Michael Wühle has plenty to be proud of in his record as Munich Airport’s head of environmental protection. But Wühle still gets frustrated when some of his ideas for reducing carbon are rejected.
Munich Airport has impeccable green credentials. It was the first airport in Germany to receive a level 3 award for its efforts to reduce carbon from The Airport Council International (ACI Europe). Munich earned the accreditation in 2010 by demonstrating that its CO2 emissions in 2009 were 17,000 tons lower than the average level of the previous three years.
Wühle is especially proud of a certificate from the Eco-Management and Audit Scheme (EMAS). “This is renewed every three years and it means we have good environmental policies. They say we analyse environmental data in the right way and continuously monitor our projects and processes,” he said.
Whilst happy with the official approval of his work, Wühle says more could be done. He has a wealth of ideas which are sometimes blocked when colleagues fail to share his enthusiasm.
“In 2007, I started a project to use biofuels for our fleet of vehicles. I wanted to use rapeseed oil instead of diesel and bioethanol instead of fossil fuels,” he said. “My plan was to retrofit 400 of the 1,400 vehicles, but so far only 90 are running with biofuel,” he said.
A few technical issues didn’t help, but the major stumbling block was the employees’ unwillingness to drive the vehicles in case they became gravely ill.
“Many workers say rapeseed can cause cancer and refuse to use biofuels,” he said. “A lot of our bus drivers will go on strike if forced to drive these vehicles. In my view, the alleged connection between cancer and rapeseed oil is pseudo-science. But the drivers argue that ‘it may or may not be true, so we won’t take the risk.”

→ **INFORMATION SHOWN**
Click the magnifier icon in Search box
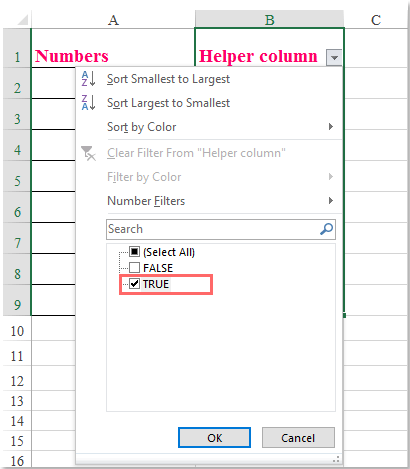Screen dimensions: 410x469 point(326,229)
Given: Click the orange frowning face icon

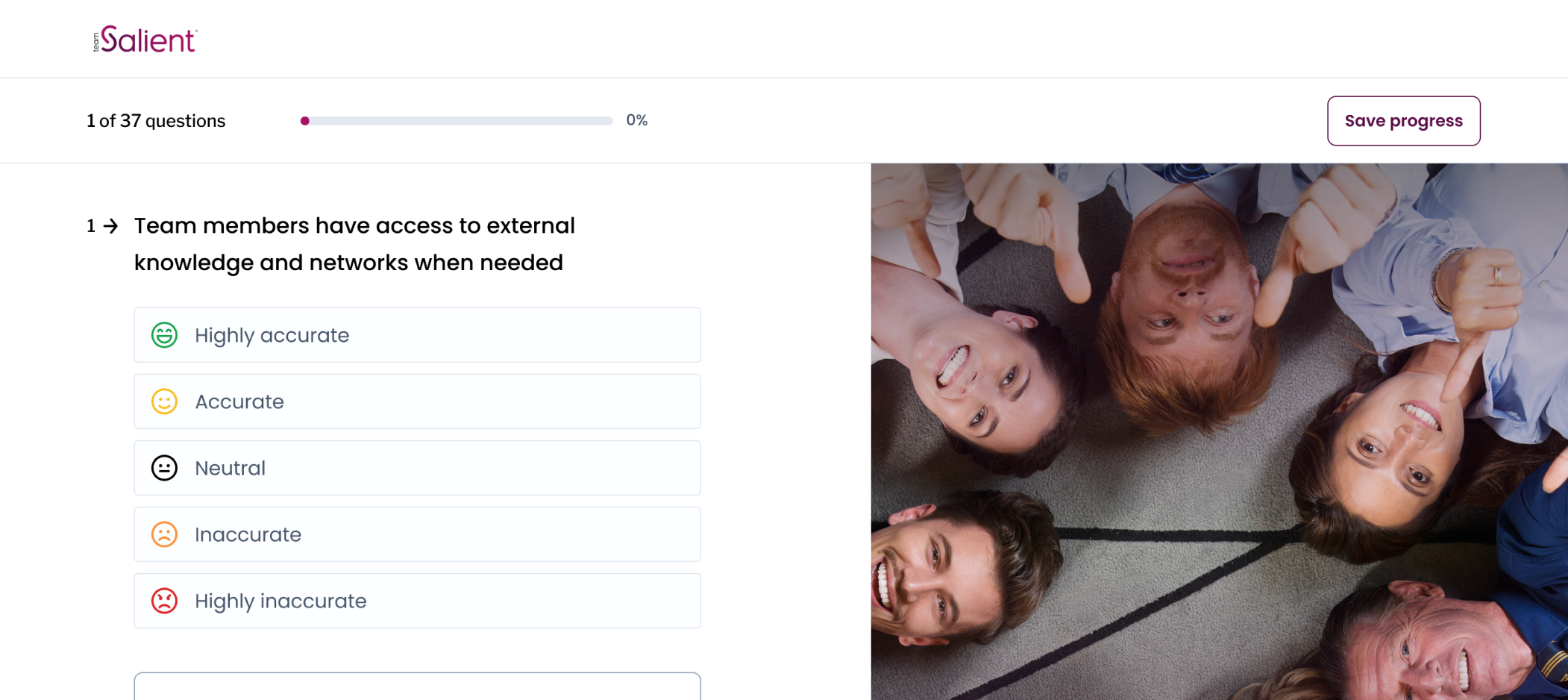Looking at the screenshot, I should coord(164,534).
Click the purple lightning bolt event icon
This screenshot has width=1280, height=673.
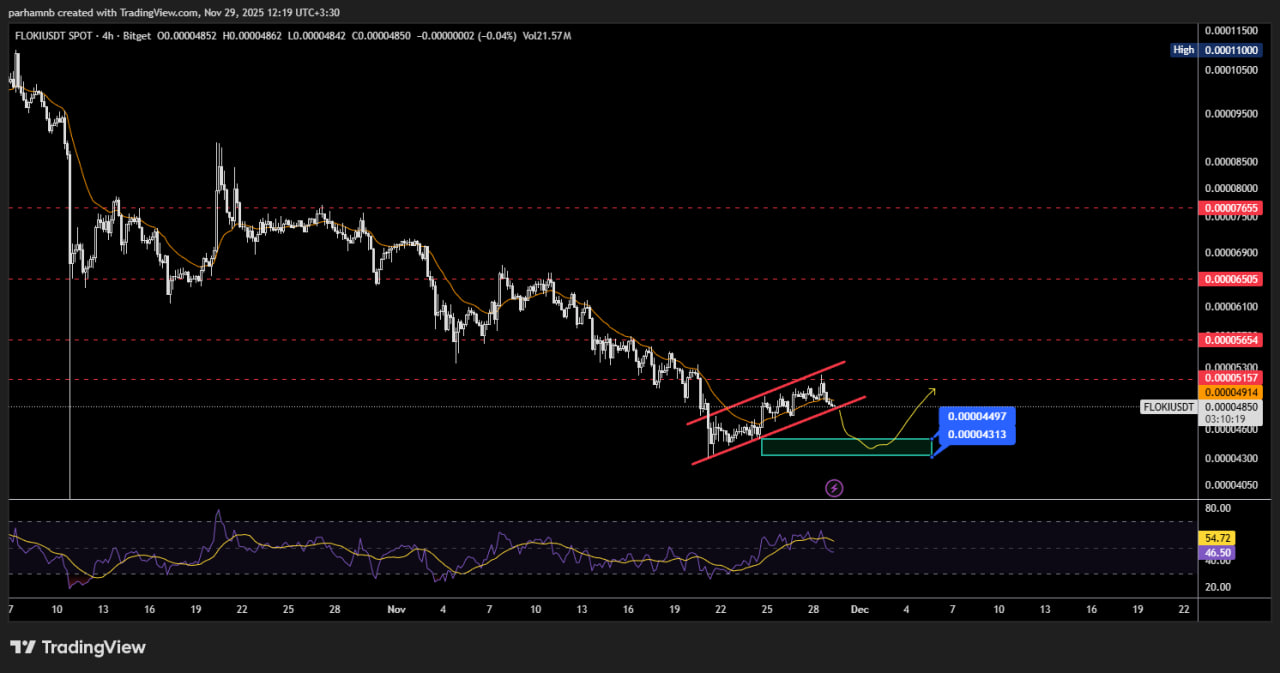834,488
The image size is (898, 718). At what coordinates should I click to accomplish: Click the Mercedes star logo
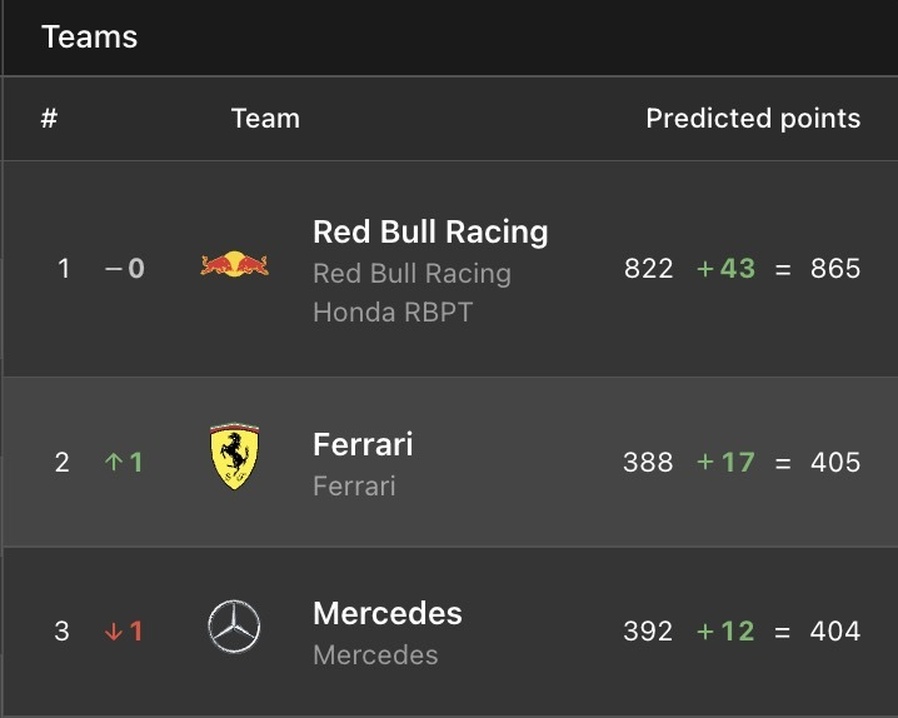click(234, 626)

→ **USING THE INFORMATION**
a) Reproduce the Munich Airport article word for word, beginning at the words "Munich Airport has" and stopping after "previous three years.".
b) Summarize the Munich Airport article in two sentences.
c) According to the Munich Airport article, how many of the airport's vehicles are running on biofuel so far?
The listing has no role in this work.

→ **ANSWERS**
a)
Munich Airport has impeccable green credentials. It was the first airport in Germany to receive a level 3 award for its efforts to reduce carbon from The Airport Council International (ACI Europe). Munich earned the accreditation in 2010 by demonstrating that its CO2 emissions in 2009 were 17,000 tons lower than the average level of the previous three years.

b) Munich Airport, where Michael Wühle heads environmental protection, was the first airport in Germany to receive a level 3 carbon award from ACI Europe and also holds an EMAS certificate. Wühle's 2007 plan to convert 400 of its 1,400 vehicles to biofuels has so far reached only 90, mainly because many workers believe rapeseed can cause cancer and refuse to drive them.

c) Only 90 vehicles are running on biofuel so far.